Certes, les considérations du pape sont belles… Il parle de la sainteté de
Marie s’inspirant de la figure biblique du «saint reste» d’Israël. Elle
est celle qui est «pure», elle est le «véritable Sion». Elle est la
«maison vivante de Dieu». En elle, se trouve «le lieu de son repos»…Tout
cela est très beau… Comme le dit Saint Bernard: «de Maria, nunquam satis»
Mais
on est loin d’un exposé dogmatique sur le sujet. Le 8 décembre, encore une
fois, en était pourtant l’occasion… Non, vous dis-je, rien de tout cela…
Comme si la pensée du pape était ailleurs. Sa préoccupation, autre.
Et
de fait, il parla surtout du péché originel…
Il
dit bien que Marie en fut exempte… Mais ce n’est pas sa préoccupation
première.
Il
veut parler, on le sent, du monde moderne à la lumière du péché originel. Il
y consacre même cinq longs paragraphes, les cinq derniers sur neuf ou dix
paragraphes que contient son homélie.
Oui!
Dans l’analyse qu’il nous donne du péché originel, on voit bien que son
regard est tout orienté vers le monde moderne. On a même l’impression qu’il
voit le monde moderne… dans la lumière de la réalité du péché originel,
péché héréditaire, dit-il.
Cela
se constate surtout dans la manière dont il décrit la réalité de ce péché.

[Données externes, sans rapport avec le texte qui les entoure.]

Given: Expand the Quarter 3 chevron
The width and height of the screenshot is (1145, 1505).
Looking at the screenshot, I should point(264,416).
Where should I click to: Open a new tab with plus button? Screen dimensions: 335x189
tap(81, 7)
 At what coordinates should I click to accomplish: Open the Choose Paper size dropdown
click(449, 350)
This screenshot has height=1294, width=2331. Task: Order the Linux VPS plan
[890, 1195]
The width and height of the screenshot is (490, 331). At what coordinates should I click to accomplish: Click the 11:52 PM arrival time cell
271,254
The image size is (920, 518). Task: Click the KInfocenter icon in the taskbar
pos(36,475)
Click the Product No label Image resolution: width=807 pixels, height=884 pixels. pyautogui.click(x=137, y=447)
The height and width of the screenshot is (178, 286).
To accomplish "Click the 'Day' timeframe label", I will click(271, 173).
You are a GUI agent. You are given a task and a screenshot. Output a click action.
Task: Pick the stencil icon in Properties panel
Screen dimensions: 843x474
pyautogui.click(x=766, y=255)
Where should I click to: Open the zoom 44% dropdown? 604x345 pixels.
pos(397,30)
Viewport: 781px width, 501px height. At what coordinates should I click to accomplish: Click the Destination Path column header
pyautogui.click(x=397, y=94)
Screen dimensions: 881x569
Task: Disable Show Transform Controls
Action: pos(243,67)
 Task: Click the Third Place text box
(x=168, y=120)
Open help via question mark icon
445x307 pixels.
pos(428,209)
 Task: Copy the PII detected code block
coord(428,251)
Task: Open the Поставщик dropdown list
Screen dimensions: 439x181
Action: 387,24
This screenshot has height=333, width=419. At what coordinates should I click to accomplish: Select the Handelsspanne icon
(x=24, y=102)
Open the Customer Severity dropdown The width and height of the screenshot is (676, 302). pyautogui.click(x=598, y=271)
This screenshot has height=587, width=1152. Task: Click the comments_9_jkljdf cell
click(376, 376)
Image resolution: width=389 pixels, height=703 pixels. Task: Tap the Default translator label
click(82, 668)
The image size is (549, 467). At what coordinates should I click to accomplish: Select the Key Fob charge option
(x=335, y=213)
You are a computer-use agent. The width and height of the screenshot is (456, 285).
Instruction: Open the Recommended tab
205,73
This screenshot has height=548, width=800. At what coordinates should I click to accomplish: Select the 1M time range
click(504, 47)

Il analyse le récit de la Genèse. Il décrit le péché originel comme une
volonté d’indépendance de l’homme par rapport à Dieu, et il glisse
insensiblement vers une description du monde moderne. Là, il constate la même
volonté d’indépendance, la même volonté d’autonomie par rapport à Dieu,
le même désir de liberté, le même refus de l’amour divin, amour divin qui
est vu par l’homme, comme sclérosant, ennemi de sa propre liberté, de son
propre pouvoir. L’homme veut vivre son existence sans référence à Dieu, Il
préfère se détruire lui-même plutôt que de se soumettre à cet amour, à
cette loi. Il va jusqu’à goûter le mal pour lui-même…
Tel
est le regard que Benoît XVI porte sur le monde moderne. Il le définit comme
opposé à Dieu et à sa loi, comme voulant vivre - et cela d’une volonté
absolue - dans une totale «autonomie » - le mot revient deux fois - par
rapport à Dieu et à son Christ.
Cette
description correspond tout à fait à celle que nous donnait déjà Maritain
dans son fameux livre «Antimoderne». Le monde moderne, écrivait-il : « mais
c’est le culte du moi humain. (L’homme) réussit à écarter Dieu de tout ce
qui est centre de pouvoir ou d’autorité dans les peuples… L’homme s’isole…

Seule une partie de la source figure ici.